Andrew Sullivan DailyBeast: Adam And Eve Did Not Literally Exist. Period.

Studying the human genome has disproven the possibility that we sprang from two people:

Karl Giberson - who taught physics at Eastern Nazarene College until his views became too uncomfortable in Christian academia - says Protestants who question Adam and Eve are akin to Galileo in the 1600s, who defied Catholic Church doctrine by stating that the earth revolved around the sun and not vice versa. Galileo was condemned by the church, and it took more than three centuries for the Vatican to express regret at its error.



"When you ignore science, you end up with egg on your face," Giberson says. "The Catholic Church has had an awful lot of egg on its face for centuries because of Galileo. And Protestants would do very well to look at that and to learn from it."

The backlash from the literalists has been intense:

Harlow, who like Schneider has tenure and considers himself a committed Christian, said that the backlash reflects the views of fundamentalists within the Reformed denomination, not what most people think. "I work in the mainstream of Biblical scholarship, and we believe that the early chapters of Genesis are divinely inspired stories which imagine the human condition and creation of the world. Their intent is to make theological statements. They weren't written to provide geological or biological information," Harlow said. "My college freshmen seem to be able to handle this, but fundamentalists get all bent out of shape over this."

But the evangelicals are not the only ones hoisted by, er, truth. John Farrell notes a particularly tough Catholic problem:

The Catholic Church indeed of all the Christian churches faces a particular quandary. The Council of Trent is quite explicit on the topic. Catholics are required to believe not only that Adam is the single father of the human race, but that Original Sin is passed on by physical generation from him to the entire human race. It’s not something symbolic or allegorical (although it is regarded as ultimately mysterious). The First Vatican Council reiterated the doctrine, as did Pope Pius XII in his 1950 encyclical Humani Generis.

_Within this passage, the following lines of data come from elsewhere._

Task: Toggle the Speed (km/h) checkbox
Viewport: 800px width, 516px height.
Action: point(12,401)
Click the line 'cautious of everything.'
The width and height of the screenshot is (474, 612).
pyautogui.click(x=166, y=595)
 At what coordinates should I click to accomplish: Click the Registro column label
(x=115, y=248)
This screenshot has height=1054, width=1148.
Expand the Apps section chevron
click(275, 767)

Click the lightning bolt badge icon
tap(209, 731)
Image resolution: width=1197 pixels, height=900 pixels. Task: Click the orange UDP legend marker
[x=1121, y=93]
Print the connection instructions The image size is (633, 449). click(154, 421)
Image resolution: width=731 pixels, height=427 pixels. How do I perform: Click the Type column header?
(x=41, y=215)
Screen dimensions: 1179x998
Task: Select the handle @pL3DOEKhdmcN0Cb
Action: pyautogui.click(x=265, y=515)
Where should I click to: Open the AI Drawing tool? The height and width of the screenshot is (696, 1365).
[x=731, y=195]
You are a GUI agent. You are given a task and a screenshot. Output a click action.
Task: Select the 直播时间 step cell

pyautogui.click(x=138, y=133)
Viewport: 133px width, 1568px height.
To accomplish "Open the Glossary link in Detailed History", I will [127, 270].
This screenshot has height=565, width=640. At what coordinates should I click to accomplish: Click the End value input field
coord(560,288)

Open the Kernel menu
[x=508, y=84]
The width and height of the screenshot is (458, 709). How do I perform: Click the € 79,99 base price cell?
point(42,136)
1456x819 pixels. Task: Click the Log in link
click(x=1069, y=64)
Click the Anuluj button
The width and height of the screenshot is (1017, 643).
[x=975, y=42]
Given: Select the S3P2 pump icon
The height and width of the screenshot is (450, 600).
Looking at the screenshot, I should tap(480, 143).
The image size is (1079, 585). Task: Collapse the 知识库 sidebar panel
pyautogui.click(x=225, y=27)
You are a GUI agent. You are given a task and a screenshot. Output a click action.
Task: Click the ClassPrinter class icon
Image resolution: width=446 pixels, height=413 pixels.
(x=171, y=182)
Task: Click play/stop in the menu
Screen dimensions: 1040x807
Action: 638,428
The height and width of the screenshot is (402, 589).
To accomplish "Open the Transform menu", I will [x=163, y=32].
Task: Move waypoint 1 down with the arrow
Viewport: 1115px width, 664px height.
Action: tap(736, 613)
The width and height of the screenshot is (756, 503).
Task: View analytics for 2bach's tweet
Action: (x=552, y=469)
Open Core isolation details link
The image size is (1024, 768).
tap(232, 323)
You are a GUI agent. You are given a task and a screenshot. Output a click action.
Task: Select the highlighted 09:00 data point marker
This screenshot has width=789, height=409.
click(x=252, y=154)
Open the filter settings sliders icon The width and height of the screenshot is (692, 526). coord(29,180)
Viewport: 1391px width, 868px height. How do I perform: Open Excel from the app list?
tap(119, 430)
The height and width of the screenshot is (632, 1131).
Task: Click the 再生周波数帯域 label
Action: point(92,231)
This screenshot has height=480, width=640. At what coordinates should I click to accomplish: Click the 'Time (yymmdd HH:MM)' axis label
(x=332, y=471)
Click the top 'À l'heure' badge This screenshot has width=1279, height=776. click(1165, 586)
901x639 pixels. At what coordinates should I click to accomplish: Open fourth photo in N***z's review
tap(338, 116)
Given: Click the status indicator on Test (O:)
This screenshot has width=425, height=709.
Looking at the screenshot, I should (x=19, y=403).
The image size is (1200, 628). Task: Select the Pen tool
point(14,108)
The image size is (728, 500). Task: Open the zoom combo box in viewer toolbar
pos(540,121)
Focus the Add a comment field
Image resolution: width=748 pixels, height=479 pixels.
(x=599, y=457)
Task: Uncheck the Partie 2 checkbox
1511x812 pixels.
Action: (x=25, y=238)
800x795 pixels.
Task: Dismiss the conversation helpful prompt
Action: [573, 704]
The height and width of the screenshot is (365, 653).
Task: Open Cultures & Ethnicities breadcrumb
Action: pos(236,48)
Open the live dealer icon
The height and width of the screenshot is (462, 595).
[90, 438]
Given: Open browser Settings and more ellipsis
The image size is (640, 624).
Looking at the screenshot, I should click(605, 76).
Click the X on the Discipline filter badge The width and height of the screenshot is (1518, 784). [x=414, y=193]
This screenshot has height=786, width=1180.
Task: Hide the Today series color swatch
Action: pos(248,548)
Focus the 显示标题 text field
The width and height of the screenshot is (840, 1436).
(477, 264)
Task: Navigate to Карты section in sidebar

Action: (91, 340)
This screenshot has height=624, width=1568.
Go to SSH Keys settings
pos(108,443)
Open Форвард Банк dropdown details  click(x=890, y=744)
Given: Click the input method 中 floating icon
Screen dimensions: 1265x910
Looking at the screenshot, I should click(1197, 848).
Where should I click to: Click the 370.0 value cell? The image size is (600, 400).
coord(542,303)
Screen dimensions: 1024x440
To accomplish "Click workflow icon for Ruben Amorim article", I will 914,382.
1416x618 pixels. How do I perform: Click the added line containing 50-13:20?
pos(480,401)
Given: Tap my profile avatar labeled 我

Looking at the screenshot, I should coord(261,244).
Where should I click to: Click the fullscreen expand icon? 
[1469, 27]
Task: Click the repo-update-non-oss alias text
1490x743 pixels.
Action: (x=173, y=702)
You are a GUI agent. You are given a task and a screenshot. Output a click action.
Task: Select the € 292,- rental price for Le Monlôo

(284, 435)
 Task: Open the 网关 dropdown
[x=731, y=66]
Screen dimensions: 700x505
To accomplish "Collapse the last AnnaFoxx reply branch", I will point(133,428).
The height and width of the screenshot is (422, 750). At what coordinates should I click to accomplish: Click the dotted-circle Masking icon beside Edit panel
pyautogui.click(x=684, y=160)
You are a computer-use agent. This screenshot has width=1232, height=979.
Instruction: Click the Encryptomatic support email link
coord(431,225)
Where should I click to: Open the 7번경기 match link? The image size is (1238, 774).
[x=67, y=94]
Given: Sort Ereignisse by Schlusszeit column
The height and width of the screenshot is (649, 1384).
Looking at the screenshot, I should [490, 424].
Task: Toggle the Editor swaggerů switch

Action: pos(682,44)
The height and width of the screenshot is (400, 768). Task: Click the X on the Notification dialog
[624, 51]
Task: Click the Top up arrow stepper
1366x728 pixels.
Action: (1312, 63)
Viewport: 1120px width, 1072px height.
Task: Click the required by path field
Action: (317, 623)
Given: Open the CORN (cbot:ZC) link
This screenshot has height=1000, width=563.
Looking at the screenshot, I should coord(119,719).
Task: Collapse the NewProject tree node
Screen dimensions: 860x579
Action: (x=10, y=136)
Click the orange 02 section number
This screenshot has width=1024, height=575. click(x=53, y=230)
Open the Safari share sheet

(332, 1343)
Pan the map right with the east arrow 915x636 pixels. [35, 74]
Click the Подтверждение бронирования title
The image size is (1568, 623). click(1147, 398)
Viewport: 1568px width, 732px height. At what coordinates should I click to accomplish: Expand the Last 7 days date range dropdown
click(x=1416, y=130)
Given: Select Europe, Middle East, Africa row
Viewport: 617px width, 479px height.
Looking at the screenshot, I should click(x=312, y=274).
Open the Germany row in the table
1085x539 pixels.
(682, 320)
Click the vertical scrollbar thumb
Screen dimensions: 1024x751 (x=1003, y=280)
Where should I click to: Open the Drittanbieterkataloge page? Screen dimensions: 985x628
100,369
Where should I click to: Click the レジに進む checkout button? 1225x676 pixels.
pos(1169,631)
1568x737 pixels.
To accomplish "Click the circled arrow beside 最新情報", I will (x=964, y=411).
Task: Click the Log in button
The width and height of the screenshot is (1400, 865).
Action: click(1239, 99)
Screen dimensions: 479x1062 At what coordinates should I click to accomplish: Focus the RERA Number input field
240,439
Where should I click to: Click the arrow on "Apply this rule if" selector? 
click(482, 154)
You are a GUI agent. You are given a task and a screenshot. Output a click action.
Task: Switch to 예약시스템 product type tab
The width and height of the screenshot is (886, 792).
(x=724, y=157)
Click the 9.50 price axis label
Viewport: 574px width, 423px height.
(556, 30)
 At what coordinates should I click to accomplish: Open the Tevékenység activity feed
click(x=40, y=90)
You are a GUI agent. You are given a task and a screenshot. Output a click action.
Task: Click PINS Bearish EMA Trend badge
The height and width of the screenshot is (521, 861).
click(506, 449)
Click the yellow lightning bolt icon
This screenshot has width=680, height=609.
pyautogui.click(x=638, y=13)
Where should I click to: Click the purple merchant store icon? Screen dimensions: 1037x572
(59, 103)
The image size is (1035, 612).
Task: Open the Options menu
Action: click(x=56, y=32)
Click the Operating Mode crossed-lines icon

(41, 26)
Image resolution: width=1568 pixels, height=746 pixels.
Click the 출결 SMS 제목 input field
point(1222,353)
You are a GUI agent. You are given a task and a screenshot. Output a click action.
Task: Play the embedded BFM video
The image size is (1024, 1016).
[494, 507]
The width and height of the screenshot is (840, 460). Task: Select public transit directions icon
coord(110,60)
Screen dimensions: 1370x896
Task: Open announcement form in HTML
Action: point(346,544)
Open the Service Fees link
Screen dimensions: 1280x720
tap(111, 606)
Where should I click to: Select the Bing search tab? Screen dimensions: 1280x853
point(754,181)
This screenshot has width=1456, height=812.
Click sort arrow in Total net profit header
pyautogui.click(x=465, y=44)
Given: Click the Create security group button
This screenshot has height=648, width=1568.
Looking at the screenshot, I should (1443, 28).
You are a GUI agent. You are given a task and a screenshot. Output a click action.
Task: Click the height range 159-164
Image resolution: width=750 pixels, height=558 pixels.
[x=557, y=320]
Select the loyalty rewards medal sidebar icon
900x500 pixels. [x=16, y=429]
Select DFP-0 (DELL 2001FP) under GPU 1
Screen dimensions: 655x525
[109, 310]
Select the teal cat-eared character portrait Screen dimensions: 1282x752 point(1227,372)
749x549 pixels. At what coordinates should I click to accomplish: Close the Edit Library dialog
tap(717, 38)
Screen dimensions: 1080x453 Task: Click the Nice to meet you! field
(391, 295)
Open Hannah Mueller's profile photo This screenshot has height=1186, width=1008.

For the faithful cannot embrace that opinion which maintains that either after Adam there existed on this earth true men who did not take their origin through natural generation from him as from the first parent of all, or that Adam represents a certain number of first parents. Now it is in no way apparent how such an opinion can be reconciled with that which the sources of revealed truth and the documents of the Teaching Authority of the Church propose with regard to original sin, which proceeds from a sin actually committed by an individual Adam and which, through generation, is passed on to all and is in everyone as his own.

Catholic apologists who point to Pope John Paul II’s 1996 address to the Pontifical Academy of Sciences as evidence of the Church’s acceptance of evolution often fail to notice that the late Pope completely passed over the question of monogenism, and indeed never did discuss the problem that genetics poses to the doctrine.

So much innovative and imaginative and faithful responses to modern science's revelations are required by the Church. Now more than ever. And yet the fundamental response by today's reactionary Vatican is mere silence or denial. In my view, that is a fundamental abdication of responsibility.